* start *

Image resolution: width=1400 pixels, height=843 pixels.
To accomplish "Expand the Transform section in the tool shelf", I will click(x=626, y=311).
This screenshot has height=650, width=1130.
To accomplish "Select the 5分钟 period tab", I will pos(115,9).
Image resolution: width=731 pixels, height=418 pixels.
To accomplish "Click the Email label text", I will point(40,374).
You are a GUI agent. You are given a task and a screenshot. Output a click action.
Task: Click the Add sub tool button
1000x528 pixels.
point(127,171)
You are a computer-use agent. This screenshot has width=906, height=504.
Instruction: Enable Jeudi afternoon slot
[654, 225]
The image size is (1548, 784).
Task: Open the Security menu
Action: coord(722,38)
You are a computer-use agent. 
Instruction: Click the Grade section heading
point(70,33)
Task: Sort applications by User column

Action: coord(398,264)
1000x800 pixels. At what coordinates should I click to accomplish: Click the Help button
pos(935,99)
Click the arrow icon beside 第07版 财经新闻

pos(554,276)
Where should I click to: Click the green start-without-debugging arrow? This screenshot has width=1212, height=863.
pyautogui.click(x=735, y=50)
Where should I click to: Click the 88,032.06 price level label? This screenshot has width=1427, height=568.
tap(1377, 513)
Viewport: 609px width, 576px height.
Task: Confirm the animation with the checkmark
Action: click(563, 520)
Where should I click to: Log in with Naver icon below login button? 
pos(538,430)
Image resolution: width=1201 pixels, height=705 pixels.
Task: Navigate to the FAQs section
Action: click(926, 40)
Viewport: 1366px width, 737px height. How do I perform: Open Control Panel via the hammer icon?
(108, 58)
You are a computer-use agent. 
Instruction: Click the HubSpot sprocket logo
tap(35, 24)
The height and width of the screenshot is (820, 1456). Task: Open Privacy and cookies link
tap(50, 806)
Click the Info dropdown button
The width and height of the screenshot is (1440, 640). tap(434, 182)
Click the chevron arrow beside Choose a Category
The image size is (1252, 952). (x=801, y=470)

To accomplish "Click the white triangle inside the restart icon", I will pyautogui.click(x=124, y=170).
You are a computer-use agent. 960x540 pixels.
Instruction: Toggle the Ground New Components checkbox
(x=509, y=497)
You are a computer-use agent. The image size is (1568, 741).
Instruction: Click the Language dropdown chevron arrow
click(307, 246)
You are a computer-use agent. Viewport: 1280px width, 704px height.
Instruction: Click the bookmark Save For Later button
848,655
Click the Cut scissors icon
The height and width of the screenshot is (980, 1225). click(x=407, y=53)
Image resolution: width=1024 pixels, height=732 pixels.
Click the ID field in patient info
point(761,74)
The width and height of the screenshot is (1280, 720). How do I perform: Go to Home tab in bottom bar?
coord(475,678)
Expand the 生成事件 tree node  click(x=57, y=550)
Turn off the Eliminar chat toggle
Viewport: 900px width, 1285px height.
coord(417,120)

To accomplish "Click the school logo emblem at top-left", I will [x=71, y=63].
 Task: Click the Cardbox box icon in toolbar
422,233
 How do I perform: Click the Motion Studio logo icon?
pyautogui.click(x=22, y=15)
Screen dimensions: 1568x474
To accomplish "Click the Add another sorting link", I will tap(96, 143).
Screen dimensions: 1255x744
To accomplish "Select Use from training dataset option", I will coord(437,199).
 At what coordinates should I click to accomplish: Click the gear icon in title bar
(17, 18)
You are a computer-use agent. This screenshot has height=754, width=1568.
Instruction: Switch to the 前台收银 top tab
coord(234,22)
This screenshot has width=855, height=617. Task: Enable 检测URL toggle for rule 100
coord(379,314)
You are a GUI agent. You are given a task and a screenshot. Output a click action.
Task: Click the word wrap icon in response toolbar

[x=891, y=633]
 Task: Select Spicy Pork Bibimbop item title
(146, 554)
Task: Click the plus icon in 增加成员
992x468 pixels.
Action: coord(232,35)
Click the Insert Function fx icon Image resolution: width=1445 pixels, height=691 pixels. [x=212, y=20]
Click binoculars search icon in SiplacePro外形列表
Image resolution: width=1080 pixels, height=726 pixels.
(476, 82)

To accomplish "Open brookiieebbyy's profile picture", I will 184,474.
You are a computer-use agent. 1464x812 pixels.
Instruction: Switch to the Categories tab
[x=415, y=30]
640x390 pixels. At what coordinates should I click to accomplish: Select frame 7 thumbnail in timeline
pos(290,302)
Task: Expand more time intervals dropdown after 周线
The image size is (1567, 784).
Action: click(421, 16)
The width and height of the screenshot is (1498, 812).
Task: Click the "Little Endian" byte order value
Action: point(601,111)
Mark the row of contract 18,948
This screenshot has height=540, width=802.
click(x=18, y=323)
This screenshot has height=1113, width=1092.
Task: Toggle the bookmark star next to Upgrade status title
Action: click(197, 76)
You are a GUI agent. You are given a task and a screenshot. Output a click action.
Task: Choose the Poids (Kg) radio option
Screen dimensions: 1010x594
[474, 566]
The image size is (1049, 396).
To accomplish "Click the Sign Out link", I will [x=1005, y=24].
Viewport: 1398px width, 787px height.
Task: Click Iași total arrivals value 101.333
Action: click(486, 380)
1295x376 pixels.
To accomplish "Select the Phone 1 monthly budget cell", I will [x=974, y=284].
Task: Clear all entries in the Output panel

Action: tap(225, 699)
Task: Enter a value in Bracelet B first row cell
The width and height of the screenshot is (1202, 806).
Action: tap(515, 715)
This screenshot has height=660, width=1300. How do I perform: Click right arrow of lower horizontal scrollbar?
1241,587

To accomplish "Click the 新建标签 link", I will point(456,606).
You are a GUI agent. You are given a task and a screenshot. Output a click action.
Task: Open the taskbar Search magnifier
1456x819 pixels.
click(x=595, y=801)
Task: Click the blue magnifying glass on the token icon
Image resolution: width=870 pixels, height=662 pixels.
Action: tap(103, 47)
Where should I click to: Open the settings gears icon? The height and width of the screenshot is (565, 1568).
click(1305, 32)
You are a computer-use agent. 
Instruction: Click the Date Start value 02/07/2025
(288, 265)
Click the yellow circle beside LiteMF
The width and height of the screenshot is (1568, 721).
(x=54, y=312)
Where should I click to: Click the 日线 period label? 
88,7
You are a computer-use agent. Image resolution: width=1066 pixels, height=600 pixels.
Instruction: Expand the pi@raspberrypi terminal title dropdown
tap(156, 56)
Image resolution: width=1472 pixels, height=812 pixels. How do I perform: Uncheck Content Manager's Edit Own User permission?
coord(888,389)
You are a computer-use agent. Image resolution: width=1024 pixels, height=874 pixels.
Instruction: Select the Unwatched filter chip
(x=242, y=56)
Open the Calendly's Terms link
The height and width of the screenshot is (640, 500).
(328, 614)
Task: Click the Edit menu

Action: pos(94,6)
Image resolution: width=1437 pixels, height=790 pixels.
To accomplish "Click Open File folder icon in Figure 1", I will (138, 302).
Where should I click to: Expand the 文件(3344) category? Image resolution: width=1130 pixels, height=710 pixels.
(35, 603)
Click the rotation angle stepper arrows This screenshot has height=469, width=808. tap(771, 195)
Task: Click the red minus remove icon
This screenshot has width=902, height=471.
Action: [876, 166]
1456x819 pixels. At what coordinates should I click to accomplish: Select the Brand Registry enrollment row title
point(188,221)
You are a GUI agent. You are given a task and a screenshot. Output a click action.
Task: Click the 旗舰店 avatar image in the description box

* end *

§ The problem
Transcribe the listing without any changes, starting at its first line and continuing up to and including the line that contains "tap(35, 24)".

§ In response
Image resolution: width=1400 pixels, height=843 pixels.
To accomplish "Expand the Transform section in the tool shelf", I will click(x=626, y=311).
This screenshot has height=650, width=1130.
To accomplish "Select the 5分钟 period tab", I will pos(115,9).
Image resolution: width=731 pixels, height=418 pixels.
To accomplish "Click the Email label text", I will point(40,374).
You are a GUI agent. You are given a task and a screenshot. Output a click action.
Task: Click the Add sub tool button
1000x528 pixels.
point(127,171)
You are a computer-use agent. This screenshot has width=906, height=504.
Instruction: Enable Jeudi afternoon slot
[654, 225]
The image size is (1548, 784).
Task: Open the Security menu
Action: coord(722,38)
You are a computer-use agent. 
Instruction: Click the Grade section heading
point(70,33)
Task: Sort applications by User column

Action: coord(398,264)
1000x800 pixels. At what coordinates should I click to accomplish: Click the Help button
pos(935,99)
Click the arrow icon beside 第07版 财经新闻

pos(554,276)
Where should I click to: Click the green start-without-debugging arrow? This screenshot has width=1212, height=863.
pyautogui.click(x=735, y=50)
Where should I click to: Click the 88,032.06 price level label? This screenshot has width=1427, height=568.
tap(1377, 513)
Viewport: 609px width, 576px height.
Task: Confirm the animation with the checkmark
Action: click(563, 520)
Where should I click to: Log in with Naver icon below login button? 
pos(538,430)
Image resolution: width=1201 pixels, height=705 pixels.
Task: Navigate to the FAQs section
Action: click(926, 40)
Viewport: 1366px width, 737px height. How do I perform: Open Control Panel via the hammer icon?
(108, 58)
You are a computer-use agent. 
Instruction: Click the HubSpot sprocket logo
tap(35, 24)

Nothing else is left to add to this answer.